• [THE PROBLEM]: From the entries below, please output exactly the lines starting at the one containing "The width and" and ending at the one containing "Screen dimensions: 744x992", both included.

─── EXCERPTED RECORDS

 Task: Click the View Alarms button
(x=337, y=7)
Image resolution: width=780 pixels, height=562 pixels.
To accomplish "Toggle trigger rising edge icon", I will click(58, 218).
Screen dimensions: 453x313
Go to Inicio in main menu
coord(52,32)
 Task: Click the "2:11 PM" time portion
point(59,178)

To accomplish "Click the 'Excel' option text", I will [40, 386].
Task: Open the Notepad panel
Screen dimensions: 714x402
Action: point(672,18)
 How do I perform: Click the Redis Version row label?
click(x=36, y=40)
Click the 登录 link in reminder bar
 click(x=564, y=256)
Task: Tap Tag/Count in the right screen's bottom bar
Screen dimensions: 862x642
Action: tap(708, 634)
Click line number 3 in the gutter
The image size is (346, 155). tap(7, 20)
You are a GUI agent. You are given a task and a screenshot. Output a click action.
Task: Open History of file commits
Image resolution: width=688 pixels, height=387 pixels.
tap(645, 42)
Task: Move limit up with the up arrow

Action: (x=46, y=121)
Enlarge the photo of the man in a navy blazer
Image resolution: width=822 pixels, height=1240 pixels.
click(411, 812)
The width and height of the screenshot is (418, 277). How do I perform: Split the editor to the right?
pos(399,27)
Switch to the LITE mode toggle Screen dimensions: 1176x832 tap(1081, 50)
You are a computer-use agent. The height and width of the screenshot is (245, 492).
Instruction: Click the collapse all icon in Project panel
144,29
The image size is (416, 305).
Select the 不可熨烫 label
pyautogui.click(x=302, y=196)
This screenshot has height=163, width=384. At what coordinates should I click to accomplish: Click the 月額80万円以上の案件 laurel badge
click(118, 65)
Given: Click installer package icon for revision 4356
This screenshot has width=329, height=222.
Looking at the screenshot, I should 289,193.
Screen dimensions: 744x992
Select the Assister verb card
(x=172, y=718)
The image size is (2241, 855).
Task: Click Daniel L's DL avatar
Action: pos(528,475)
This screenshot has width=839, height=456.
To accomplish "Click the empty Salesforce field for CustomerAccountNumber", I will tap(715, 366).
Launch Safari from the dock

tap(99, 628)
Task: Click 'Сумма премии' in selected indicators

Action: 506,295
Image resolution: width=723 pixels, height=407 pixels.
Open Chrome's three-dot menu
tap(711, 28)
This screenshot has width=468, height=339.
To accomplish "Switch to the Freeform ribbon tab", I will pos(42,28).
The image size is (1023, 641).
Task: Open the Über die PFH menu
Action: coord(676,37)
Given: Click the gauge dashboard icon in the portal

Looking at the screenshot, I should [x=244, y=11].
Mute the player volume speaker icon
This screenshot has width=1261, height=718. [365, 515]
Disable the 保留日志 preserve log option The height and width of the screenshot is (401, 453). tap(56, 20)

──────

• [TASK RESPONSE]:
The width and height of the screenshot is (418, 277). How do I perform: Split the editor to the right?
pos(399,27)
Switch to the LITE mode toggle Screen dimensions: 1176x832 tap(1081, 50)
You are a computer-use agent. The height and width of the screenshot is (245, 492).
Instruction: Click the collapse all icon in Project panel
144,29
The image size is (416, 305).
Select the 不可熨烫 label
pyautogui.click(x=302, y=196)
This screenshot has height=163, width=384. At what coordinates should I click to accomplish: Click the 月額80万円以上の案件 laurel badge
click(118, 65)
Given: Click installer package icon for revision 4356
This screenshot has width=329, height=222.
Looking at the screenshot, I should 289,193.
Screen dimensions: 744x992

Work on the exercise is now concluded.